## Directions
Leaving out all pictures, write down exactly the lines from the one containing "Image resolution: width=701" through the last line of the material.

============

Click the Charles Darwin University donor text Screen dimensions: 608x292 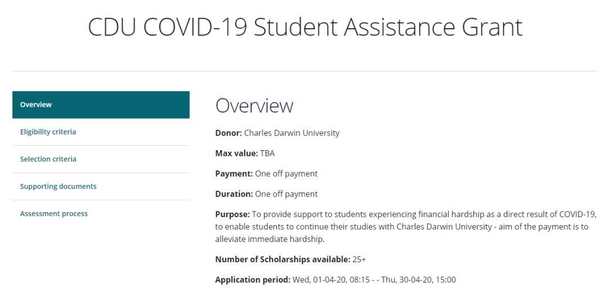pyautogui.click(x=292, y=133)
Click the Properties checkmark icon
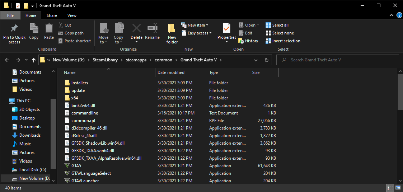 tap(226, 28)
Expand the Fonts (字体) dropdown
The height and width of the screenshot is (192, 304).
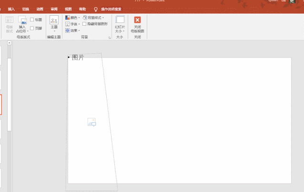pyautogui.click(x=72, y=24)
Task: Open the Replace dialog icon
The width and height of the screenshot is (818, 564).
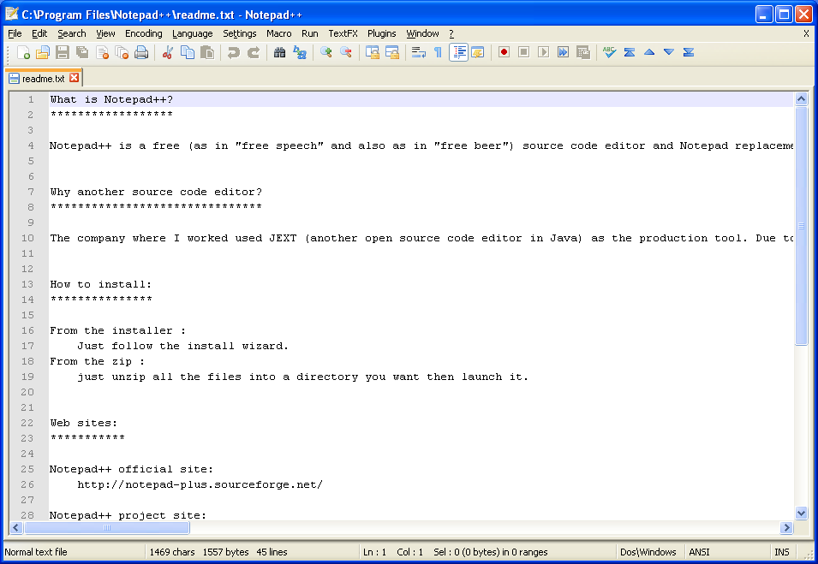Action: pos(301,51)
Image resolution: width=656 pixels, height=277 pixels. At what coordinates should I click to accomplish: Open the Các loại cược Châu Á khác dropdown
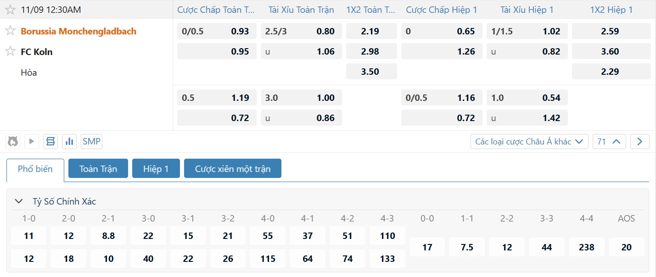pyautogui.click(x=529, y=142)
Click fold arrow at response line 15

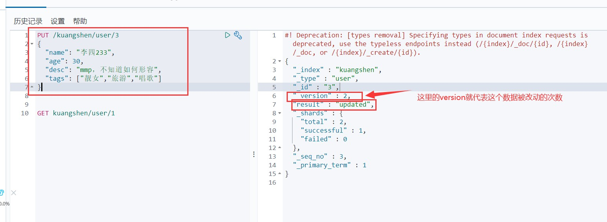280,174
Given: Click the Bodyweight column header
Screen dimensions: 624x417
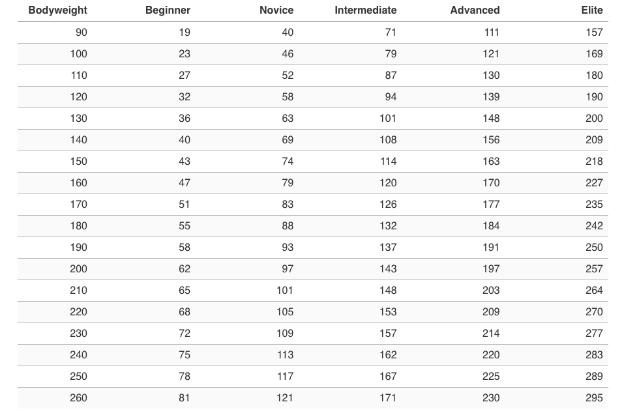Looking at the screenshot, I should tap(57, 10).
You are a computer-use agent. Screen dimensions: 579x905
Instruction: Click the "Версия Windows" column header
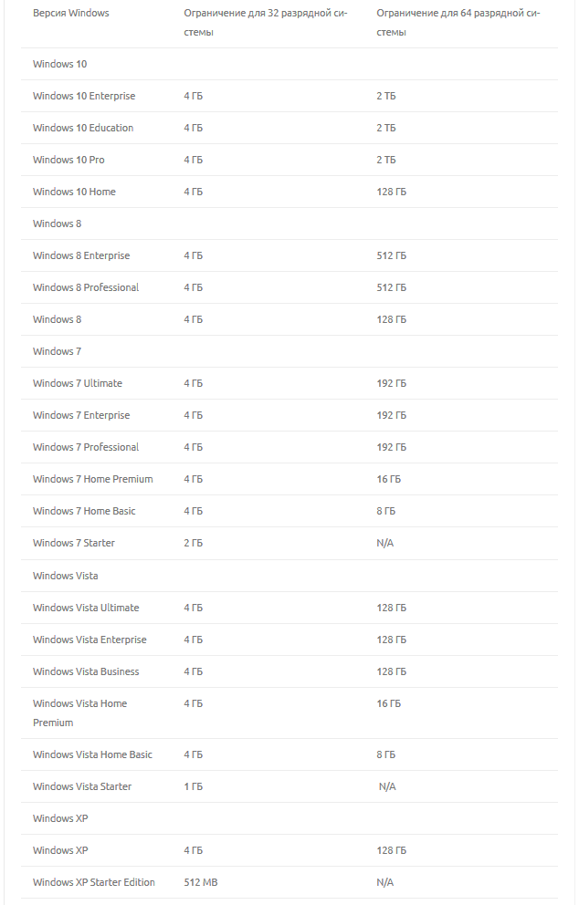tap(71, 14)
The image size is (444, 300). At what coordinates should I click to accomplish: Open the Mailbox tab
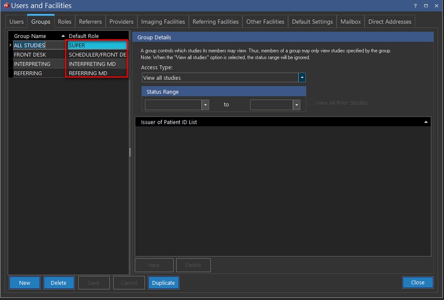click(350, 22)
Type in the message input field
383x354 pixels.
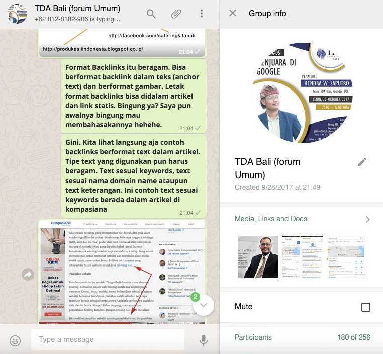click(108, 339)
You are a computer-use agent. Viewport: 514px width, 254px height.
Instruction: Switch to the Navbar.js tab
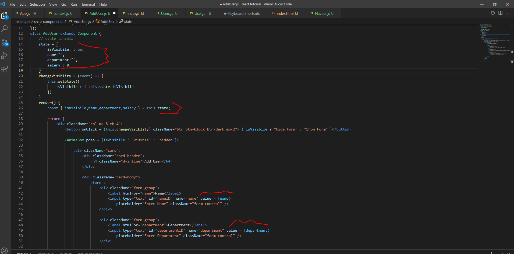tap(322, 13)
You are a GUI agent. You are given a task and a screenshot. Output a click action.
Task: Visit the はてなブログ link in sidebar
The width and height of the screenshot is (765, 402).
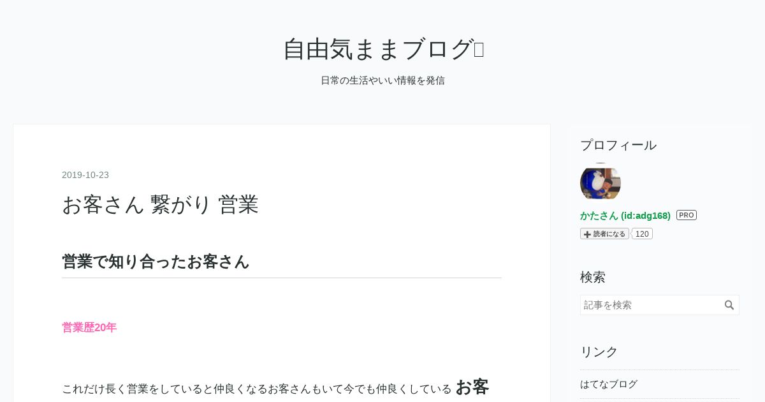click(x=609, y=384)
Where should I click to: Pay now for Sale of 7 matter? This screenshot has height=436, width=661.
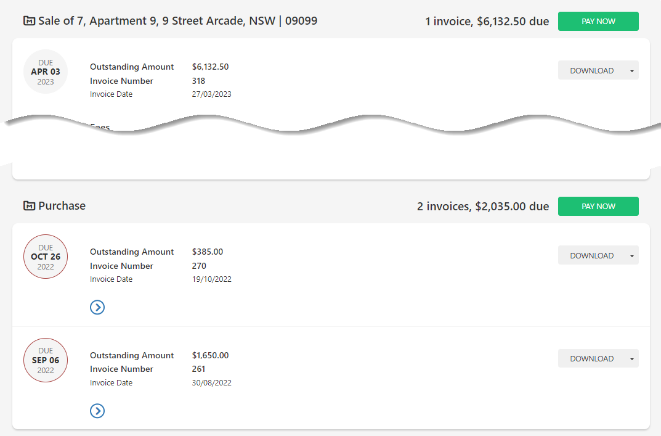coord(598,21)
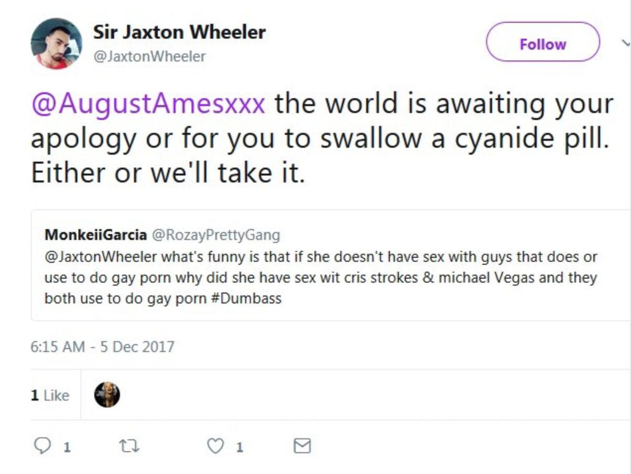Open the @AugustAmesxxx mention link
The width and height of the screenshot is (631, 474).
coord(148,103)
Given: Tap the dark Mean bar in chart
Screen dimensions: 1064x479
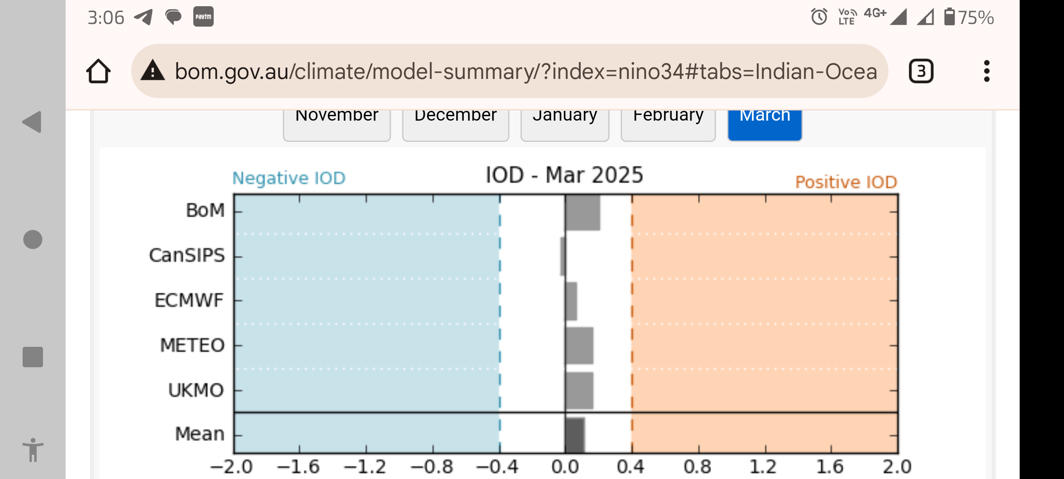Looking at the screenshot, I should [575, 435].
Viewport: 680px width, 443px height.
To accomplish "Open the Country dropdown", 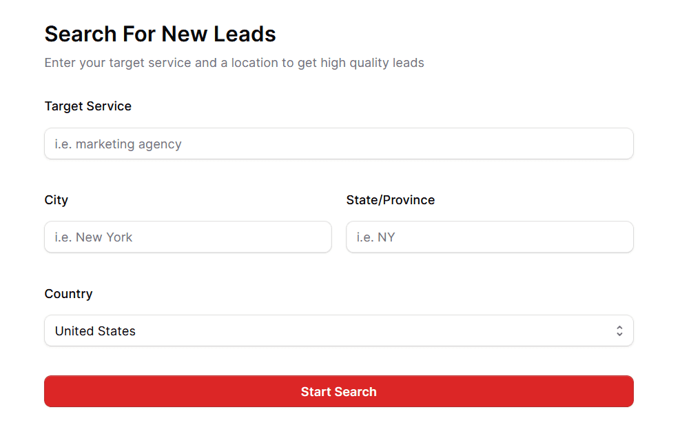I will tap(338, 331).
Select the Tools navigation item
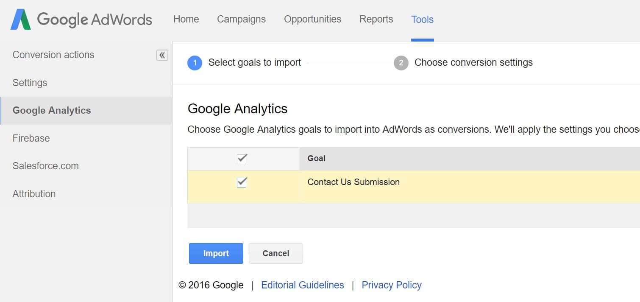This screenshot has height=302, width=640. (422, 19)
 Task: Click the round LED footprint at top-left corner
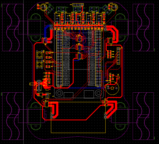click(43, 7)
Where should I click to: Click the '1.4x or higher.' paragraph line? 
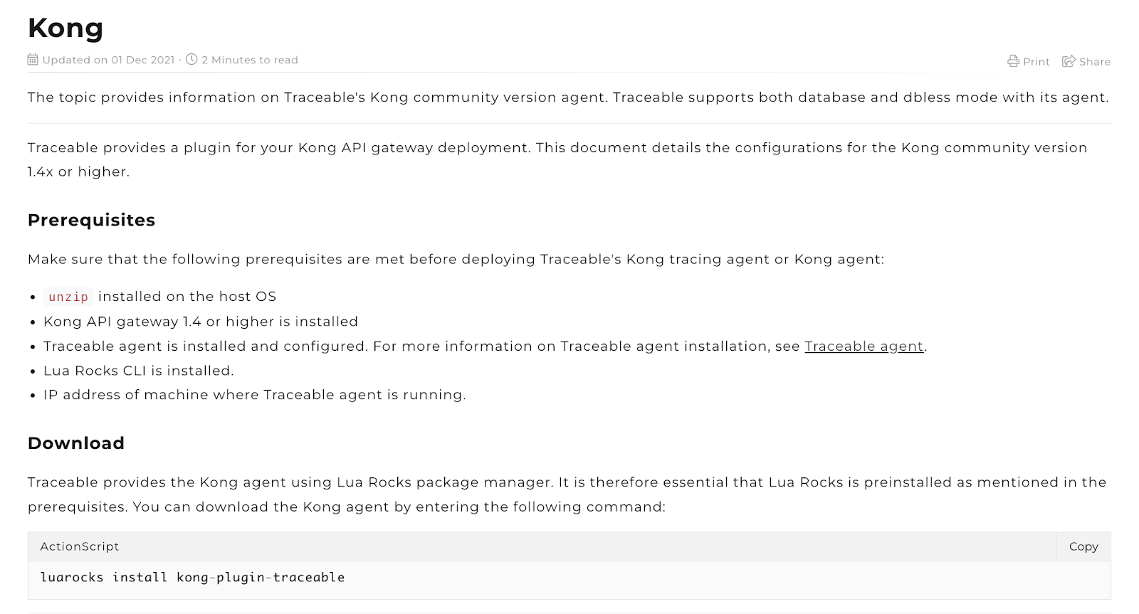point(78,171)
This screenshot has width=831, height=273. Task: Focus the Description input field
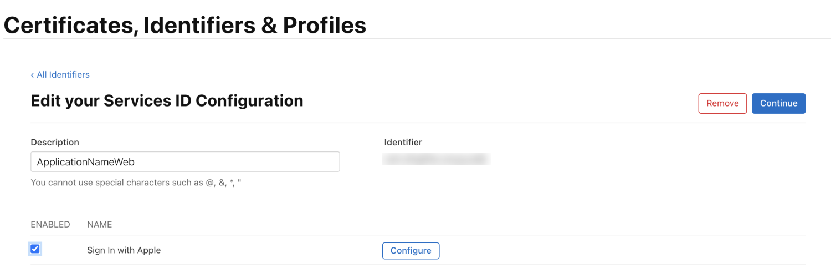185,162
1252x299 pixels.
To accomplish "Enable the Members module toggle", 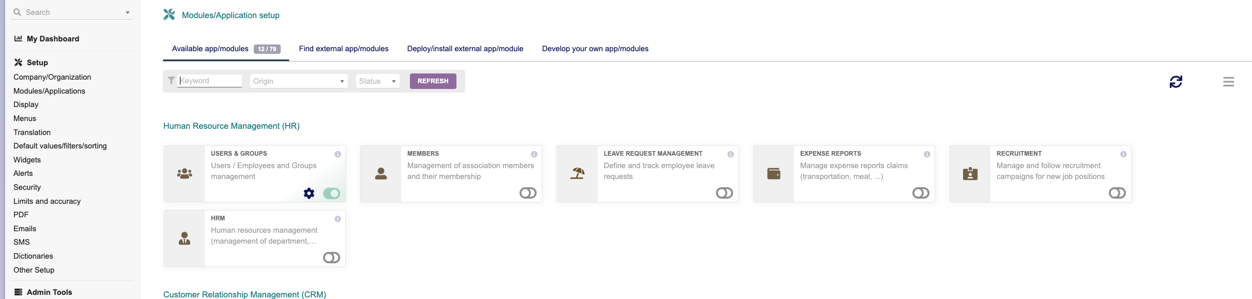I will pyautogui.click(x=528, y=193).
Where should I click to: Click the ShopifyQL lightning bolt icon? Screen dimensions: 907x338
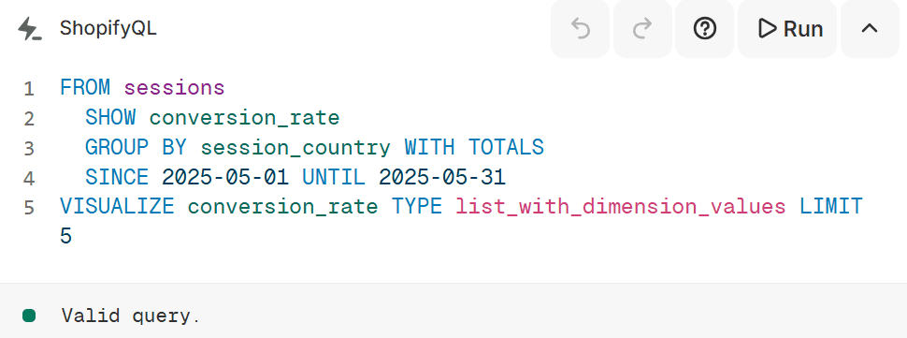point(29,29)
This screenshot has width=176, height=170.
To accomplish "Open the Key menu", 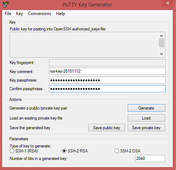I will click(19, 14).
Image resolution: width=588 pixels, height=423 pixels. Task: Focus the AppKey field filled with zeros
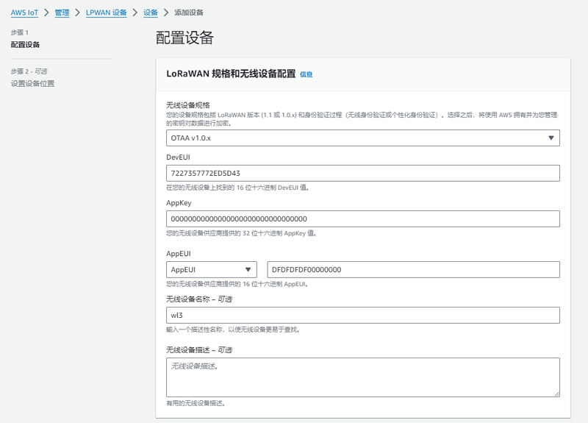362,218
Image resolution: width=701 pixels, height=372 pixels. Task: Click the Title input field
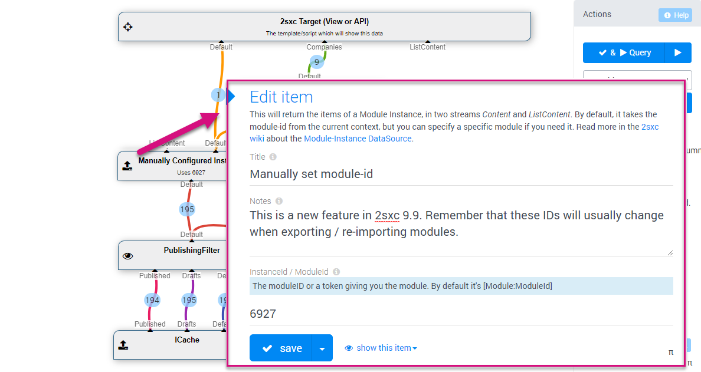(461, 174)
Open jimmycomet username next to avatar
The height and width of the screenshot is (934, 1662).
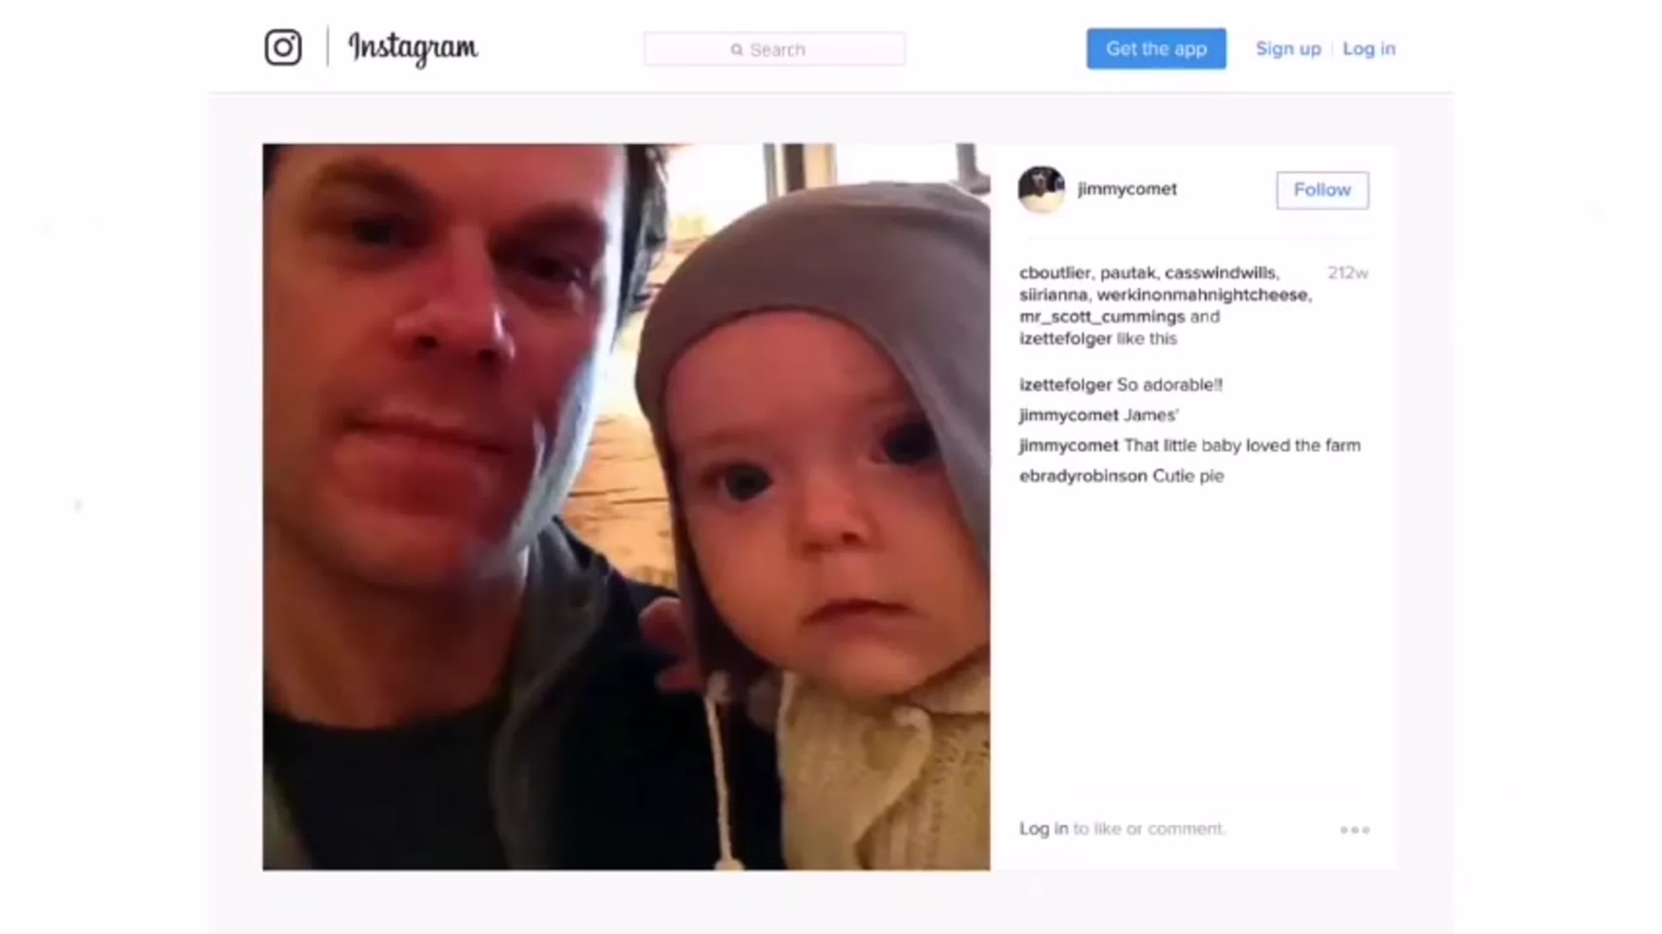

============

## Written solution
Image resolution: width=701 pixels, height=372 pixels. Task: Click the Title input field
(461, 174)
Open jimmycomet username next to avatar
The height and width of the screenshot is (934, 1662).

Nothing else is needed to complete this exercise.